About ai&

ai& is a new global AI technology company dedicated to meeting the world's growing demand for AI. Our vision is twofold: to serve as a premier AI lab specializing in localization, and to act as a global infrastructure and compute provider. We are building a unified, optimized global platform that integrates next-generation data centers and infrastructure, heterogeneous compute serving, and advanced model services. We believe that the most effective way to build and scale AI is to own the stack from top to bottom.

At ai&, we empower small teams with the autonomy needed to tackle significant challenges. Our approach is to deconstruct large problems into manageable components and solve complex issues collaboratively. We seek highly motivated, mission-driven individuals who demonstrate strong personal agency. We value curiosity as the foundation of talent, and we are looking for people eager to develop alongside our evolving technology and expanding business.

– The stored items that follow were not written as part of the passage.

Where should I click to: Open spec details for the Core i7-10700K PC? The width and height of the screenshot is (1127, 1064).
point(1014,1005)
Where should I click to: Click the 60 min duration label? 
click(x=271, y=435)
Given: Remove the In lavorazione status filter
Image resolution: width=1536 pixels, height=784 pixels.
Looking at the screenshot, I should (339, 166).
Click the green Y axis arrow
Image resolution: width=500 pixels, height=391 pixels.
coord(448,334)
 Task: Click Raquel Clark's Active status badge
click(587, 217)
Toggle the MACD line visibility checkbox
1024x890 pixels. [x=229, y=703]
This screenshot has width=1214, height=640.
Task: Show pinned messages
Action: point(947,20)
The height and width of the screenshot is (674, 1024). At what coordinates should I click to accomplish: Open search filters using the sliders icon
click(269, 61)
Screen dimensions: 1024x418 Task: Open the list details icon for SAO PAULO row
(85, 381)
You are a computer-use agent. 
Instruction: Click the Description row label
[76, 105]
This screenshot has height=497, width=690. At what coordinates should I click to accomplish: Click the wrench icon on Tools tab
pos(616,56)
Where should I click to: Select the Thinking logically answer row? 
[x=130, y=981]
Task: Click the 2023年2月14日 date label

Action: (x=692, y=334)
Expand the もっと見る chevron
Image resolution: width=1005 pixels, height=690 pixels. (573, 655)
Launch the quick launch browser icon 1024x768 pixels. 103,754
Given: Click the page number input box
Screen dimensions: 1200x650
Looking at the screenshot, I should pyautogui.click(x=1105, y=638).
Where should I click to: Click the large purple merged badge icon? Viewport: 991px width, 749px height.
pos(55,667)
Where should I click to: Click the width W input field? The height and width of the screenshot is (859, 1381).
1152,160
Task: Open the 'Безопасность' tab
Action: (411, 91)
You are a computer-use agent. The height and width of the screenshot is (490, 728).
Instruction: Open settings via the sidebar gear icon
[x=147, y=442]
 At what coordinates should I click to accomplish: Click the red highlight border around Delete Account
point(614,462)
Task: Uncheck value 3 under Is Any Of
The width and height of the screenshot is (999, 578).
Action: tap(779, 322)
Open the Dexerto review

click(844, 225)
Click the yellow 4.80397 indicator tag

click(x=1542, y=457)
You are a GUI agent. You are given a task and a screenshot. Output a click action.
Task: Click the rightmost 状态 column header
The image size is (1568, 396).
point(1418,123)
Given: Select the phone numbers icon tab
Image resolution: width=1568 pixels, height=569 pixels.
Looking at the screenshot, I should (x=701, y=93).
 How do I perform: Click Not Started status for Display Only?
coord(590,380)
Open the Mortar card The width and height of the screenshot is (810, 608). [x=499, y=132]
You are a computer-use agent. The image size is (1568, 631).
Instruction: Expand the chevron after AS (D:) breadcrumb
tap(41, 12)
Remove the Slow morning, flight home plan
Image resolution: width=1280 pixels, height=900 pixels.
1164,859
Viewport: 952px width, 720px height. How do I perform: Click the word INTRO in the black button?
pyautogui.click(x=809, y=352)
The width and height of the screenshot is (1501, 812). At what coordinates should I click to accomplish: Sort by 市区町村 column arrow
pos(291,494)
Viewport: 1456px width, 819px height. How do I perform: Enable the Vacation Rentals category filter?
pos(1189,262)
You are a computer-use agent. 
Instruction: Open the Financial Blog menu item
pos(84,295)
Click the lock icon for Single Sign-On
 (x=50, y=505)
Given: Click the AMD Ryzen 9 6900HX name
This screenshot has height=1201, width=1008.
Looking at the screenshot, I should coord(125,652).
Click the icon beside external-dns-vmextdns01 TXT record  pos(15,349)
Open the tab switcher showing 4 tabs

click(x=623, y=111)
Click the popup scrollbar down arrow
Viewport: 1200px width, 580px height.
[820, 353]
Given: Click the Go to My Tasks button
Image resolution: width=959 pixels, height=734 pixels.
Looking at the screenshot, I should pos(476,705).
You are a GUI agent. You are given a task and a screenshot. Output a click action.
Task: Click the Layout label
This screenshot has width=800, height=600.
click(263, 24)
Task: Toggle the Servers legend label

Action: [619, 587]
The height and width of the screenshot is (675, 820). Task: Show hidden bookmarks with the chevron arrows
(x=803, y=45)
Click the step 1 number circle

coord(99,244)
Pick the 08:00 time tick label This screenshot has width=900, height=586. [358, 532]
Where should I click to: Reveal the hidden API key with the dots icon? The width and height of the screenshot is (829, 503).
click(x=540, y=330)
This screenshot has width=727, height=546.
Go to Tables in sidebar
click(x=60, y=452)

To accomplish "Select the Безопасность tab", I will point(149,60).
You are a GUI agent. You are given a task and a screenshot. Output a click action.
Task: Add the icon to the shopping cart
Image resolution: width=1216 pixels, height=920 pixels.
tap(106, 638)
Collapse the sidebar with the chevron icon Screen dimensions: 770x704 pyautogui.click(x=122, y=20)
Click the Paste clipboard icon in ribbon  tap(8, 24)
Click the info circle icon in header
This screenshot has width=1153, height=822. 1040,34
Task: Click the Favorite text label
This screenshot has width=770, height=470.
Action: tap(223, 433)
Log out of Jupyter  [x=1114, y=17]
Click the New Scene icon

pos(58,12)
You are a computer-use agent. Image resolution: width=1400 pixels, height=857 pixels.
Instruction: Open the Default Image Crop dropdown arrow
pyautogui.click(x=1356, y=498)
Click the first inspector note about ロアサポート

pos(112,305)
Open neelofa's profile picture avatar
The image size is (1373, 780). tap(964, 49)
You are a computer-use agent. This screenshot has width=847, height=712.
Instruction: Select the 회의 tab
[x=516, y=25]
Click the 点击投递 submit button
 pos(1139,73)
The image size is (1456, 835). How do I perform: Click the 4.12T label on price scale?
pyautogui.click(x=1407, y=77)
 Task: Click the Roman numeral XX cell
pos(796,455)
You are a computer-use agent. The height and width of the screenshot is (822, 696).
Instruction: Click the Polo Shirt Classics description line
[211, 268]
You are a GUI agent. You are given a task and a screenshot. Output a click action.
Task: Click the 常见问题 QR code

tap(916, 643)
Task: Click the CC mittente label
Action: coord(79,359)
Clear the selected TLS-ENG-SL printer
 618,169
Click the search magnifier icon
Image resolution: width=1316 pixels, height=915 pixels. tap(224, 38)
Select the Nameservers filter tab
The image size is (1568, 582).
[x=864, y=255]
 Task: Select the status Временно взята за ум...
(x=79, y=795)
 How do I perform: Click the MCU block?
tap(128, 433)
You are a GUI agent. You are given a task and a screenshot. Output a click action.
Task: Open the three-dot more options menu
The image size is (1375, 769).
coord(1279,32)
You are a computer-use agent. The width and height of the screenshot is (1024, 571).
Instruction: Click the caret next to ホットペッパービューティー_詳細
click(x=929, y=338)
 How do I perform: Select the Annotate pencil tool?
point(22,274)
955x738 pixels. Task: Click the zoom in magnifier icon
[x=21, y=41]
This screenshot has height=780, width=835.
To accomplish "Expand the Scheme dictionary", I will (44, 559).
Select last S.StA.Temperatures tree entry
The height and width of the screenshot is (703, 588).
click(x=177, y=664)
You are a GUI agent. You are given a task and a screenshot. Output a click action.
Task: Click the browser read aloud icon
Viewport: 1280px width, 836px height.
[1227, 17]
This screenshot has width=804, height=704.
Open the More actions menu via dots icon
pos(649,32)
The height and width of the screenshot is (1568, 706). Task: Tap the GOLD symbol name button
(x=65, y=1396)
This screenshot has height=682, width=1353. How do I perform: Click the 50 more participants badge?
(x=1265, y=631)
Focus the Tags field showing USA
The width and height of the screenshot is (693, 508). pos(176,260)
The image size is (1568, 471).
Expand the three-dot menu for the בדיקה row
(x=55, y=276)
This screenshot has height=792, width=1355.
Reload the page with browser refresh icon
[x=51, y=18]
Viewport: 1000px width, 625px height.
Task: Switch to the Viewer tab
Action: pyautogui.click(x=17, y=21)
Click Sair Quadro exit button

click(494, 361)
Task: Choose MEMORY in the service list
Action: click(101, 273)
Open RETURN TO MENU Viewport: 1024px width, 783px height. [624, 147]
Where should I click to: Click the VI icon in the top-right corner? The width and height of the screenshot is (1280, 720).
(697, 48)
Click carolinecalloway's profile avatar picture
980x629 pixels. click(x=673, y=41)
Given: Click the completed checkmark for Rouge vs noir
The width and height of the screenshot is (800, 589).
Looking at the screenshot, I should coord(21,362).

We are actively hiring worldwide, with presence in Tokyo, SF, Austin, and Toronto. We are more than happy to meet exceptional talent where they are.

As an inference & serving engineer, your objective is to build a high-performance, multi-tenant serving stack that squeezes maximum utilization out of heterogeneous hardware. This involves navigating the trade-offs between various state-of-the-art inference frameworks and engines, selecting and optimizing the right runtime for the right workload. The scope of work is not limited to Large Language Models; it extends to the frontier of Generative AI, including high-throughput Video generation and complex Multimodal systems where memory pressure and compute requirements are significantly more demanding.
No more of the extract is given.